======== Metin

Kaçamadığımız

Bazen çok sıkılır ve herşeyden kaçmak isterim. Oysaki sıkıldığım ben ve kaçmaya çalıştığım yine ben. Sonucunda da kaçamayacağım tek şey yine BEN..


13 Ağustos 2010 Cuma

Türkiye’de iyimser olmak bu kadar zor mu?


Belki dünyada diye de başlanabilirdi. Ancak Türk insanının ruh halini yansıtan bazı şeyler var diğerlerinden farklı kılan. Hayat yayınlarının Türkiye’den Başarı Öyküleri kitabında Vedat Akman çok güzel örnekler vermiş bu konuya dair. Oradan bir atıfla anlatmak çok daha kolay. Ben kendimi hep böyle görürdüm ama benden beterleri de var galiba demeye başladım.

================
======== Veri Kesiti

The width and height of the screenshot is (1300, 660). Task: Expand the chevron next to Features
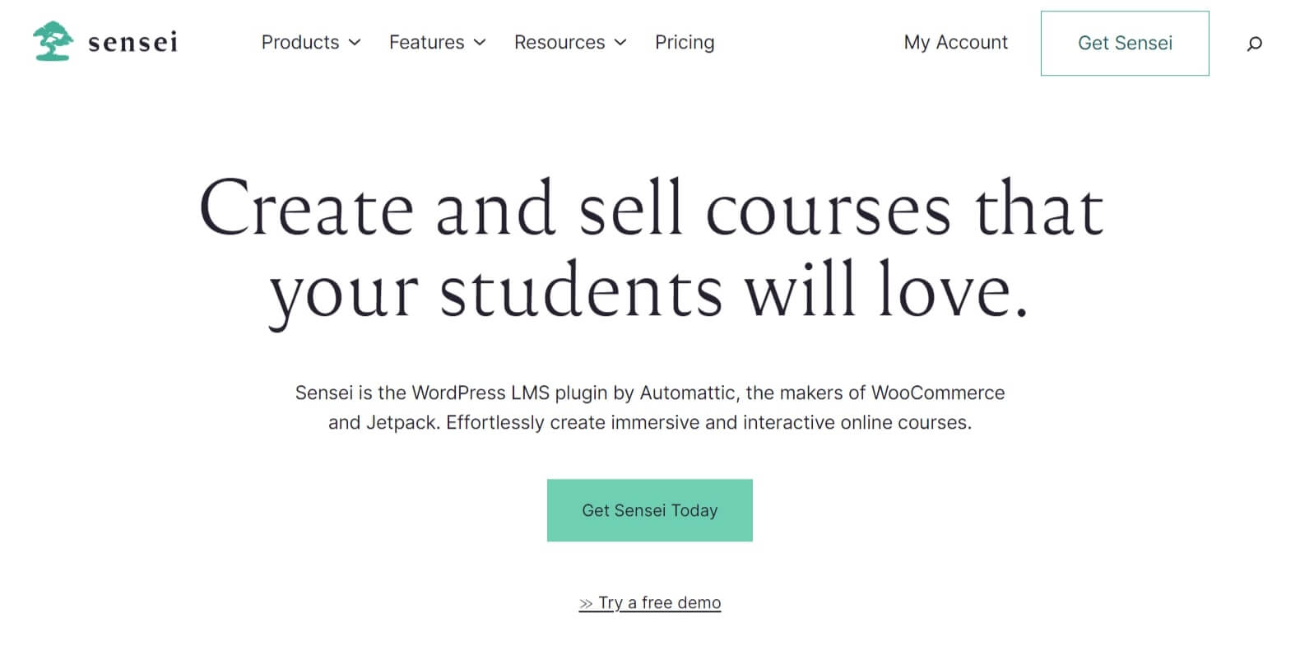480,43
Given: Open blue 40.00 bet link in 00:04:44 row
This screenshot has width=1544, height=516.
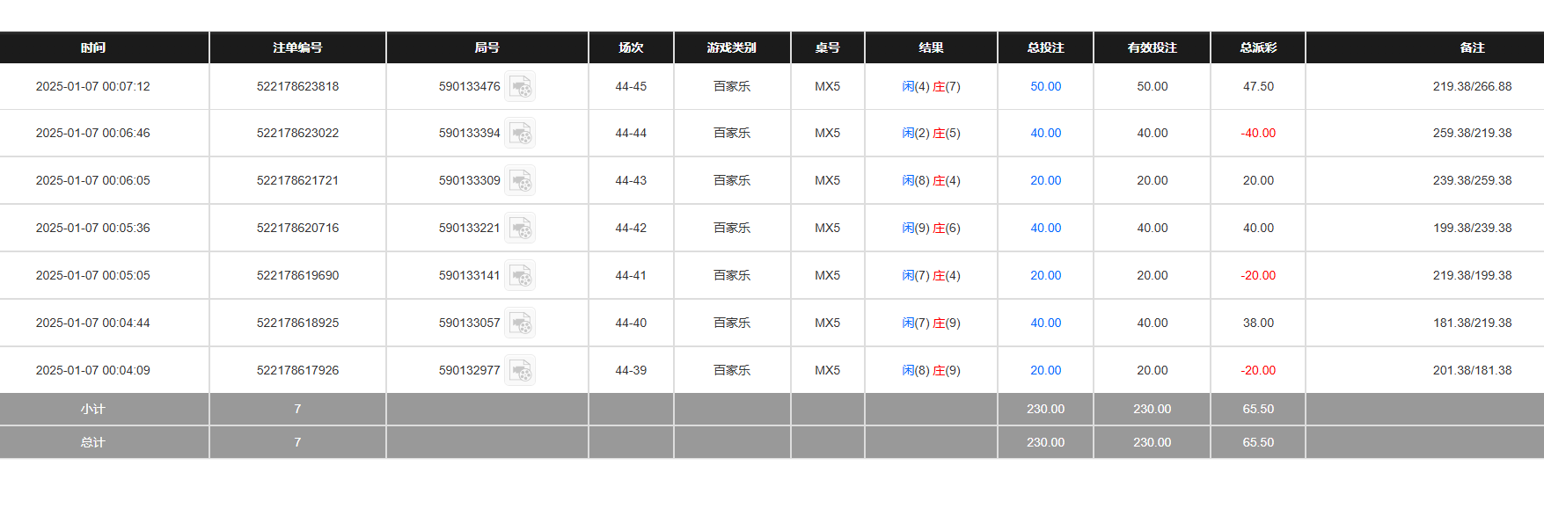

================

**Görevler**
A) İyimserlik yazısında "13 Ağustos 2010" ifadesinden "galiba demeye başladım." ifadesine kadar uzanan bölümü olduğu gibi yazın.
B) İyimserlik yazısına göre Vedat Akman bu konuya dair örnekleri hangi kitapta vermiştir?
C) Lütfen iyimserlik yazısını kaldığı yerden devam ettirin.

**Cevap Anahtarı**
A)
13 Ağustos 2010 Cuma

Türkiye’de iyimser olmak bu kadar zor mu?


Belki dünyada diye de başlanabilirdi. Ancak Türk insanının ruh halini yansıtan bazı şeyler var diğerlerinden farklı kılan. Hayat yayınlarının Türkiye’den Başarı Öyküleri kitabında Vedat Akman çok güzel örnekler vermiş bu konuya dair. Oradan bir atıfla anlatmak çok daha kolay. Ben kendimi hep böyle görürdüm ama benden beterleri de var galiba demeye başladım.

B) Hayat yayınlarının Türkiye’den Başarı Öyküleri kitabında.

C)
Büyük gazetelerimizin birinde yönetici semineri veren bir uzman, Türklerin dünyada diğer ülkelere kıyasla en kötümser milletlerin başında geldiğini iddia etmiş ve bunu ispatlamak için şaşırtıcı bir oyun oynamış. Bitişik olarak yazılmış şu cümleyi birkaç saniyeliğine orada bulunan herkese gösterip ne anlama geldiğini sormuş.
THEGODISNOWHERE
Salonda bulunan herkes bu cümleyi THE GOD IS NO WHERE diye okumuş. Anlamı da Allah hiçbir yerde değildir. İddiayı savunan kişi diğer ülkeler bunu böyle okuyorlar demiş. THE GOD IS NOW HERE. Allah şimdi burada.
Görüldüğü gibi en basiti bir cümlede bile aklımızın olumsuzluğa çağrışım yaptığı yerde her şeyi kötü gibi yorumlama ihtimalimiz oldukça yüksek. Peki hayal dünyamızı darmadağın edecek kadar bu kötümserliği bizlere aşılayan nedir?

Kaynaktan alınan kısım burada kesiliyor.